He applied the “Page 99 Test” to his new book, Lions in the Balance: Man-Eaters, Manes, and Men with Guns, and reported the following:
Page 99 of Lions in the Balance provides a cultural and historical vignette of Tanzania’s traditional capital, Dar es Salaam – the Dwelling of Peace. Dar is located on the shores of the Indian Ocean and has been a cultural melting pot for centuries. This precise scene takes place during an important day in the Muslim calendar, when black-robed Shiites commemorate the martyrdom of Muhammad’s grandson. But the date coincides with a Hindu festival, and Dar’s Indian population is dressed in Nehru suits and brightly colored saris.Learn more about Lions in the Balance at the University of Chicago website.
More important than the scene’s exoticism is the history that brought these two religions to Africa in the first place. The Arabs transported slaves and ivory to Zanzibar from the mainland for a thousand years; the British brought clerks and shopkeepers from India during the Colonial Era.
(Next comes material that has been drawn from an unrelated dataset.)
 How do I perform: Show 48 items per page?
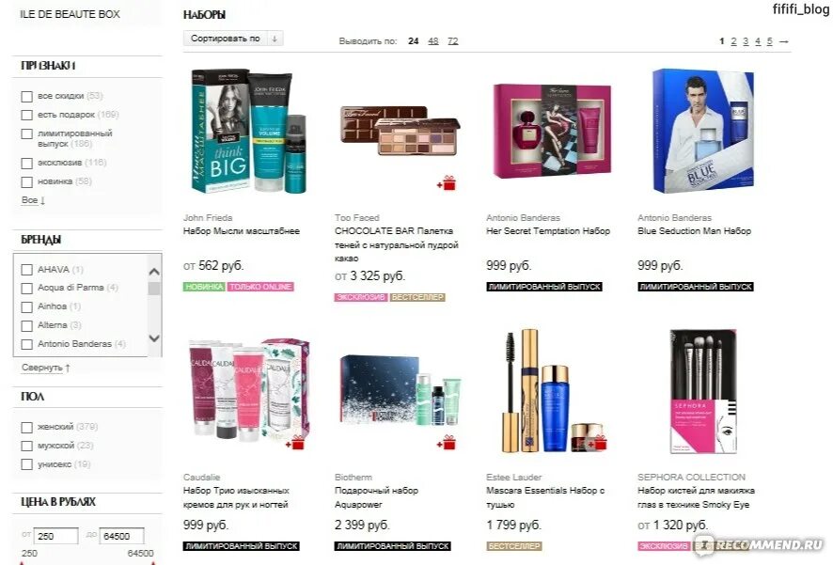pos(433,40)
Despite the abolition of slavery and the country’s independence in the 1960’s, the Arabs and Indians have maintained their economic advantages ever since.
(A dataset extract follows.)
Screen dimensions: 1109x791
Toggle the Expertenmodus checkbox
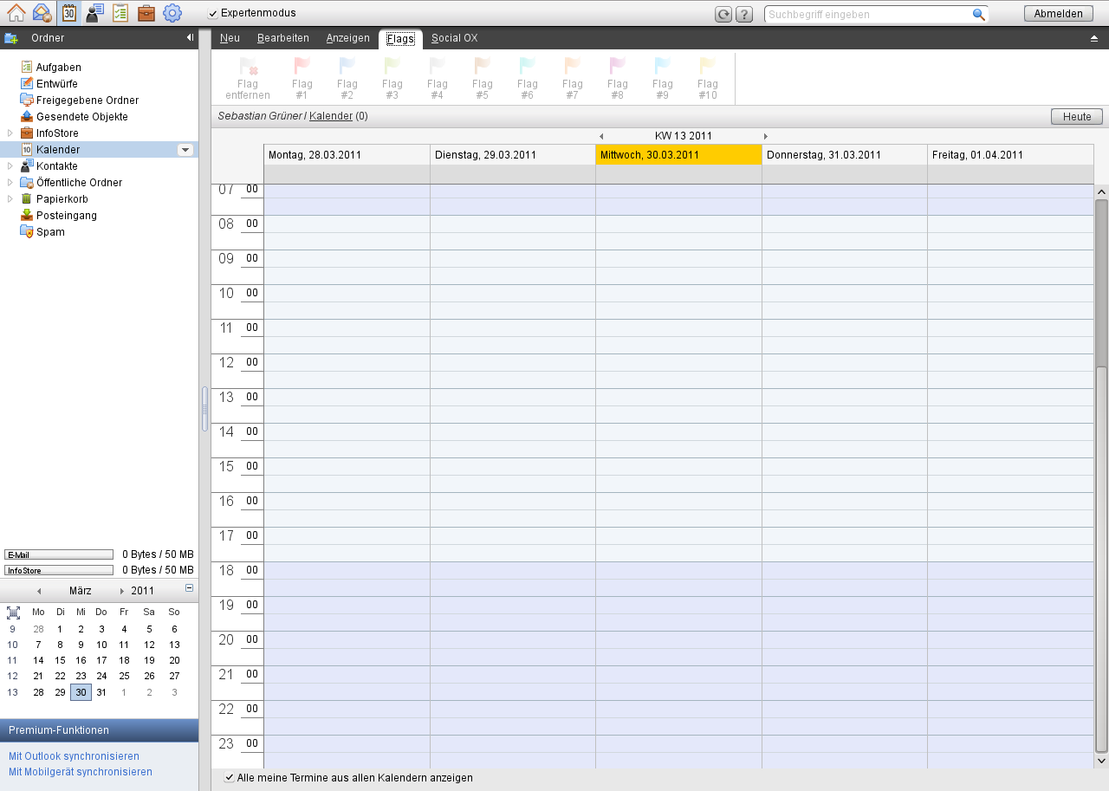click(x=213, y=14)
Lions in the Balance covers an eight-year period when I tried to reform the sport hunting industry in Tanzania while maintaining a long-term research project in the Serengeti and attempted to establish a large-scale program to measure the effectiveness of foreign-aid projects within this desperately impoverished country. By this point in the book, I have come to realize how corruption in the hunting industry has undermined the future of most wildlife areas in Tanzania. I have battled the cynicism of the government agencies that are meant to regulate hunting practices, and I have also identified most of the major players who have been enriching themselves at the expense of the country’s lions, leopards and elephants. But whereas I had uncovered a paper trail documenting the business partnerships of most of the European and North American hunting operators, I hadn’t penetrated the tight-knit – and largely mysterious – ethnic communities of businessmen from Arabia, India and Pakistan.
Dar es Salaam is also where my co-investigators and I experience some of our most dangerous physical encounters with quicksand, armed robbers, government officials and wealthy business tycoons. Dar was the launching pad for our scientific studies of man-eating lions and the site of our negotiations with international aid agencies. The climax of the book occurs in Dar es Salaam on page 338, by which time the scene on page 99 will have prepared the reader to expect the unexpected.
My Book, The Movie: Lions in the Balance.
Writers Read: Craig Packer.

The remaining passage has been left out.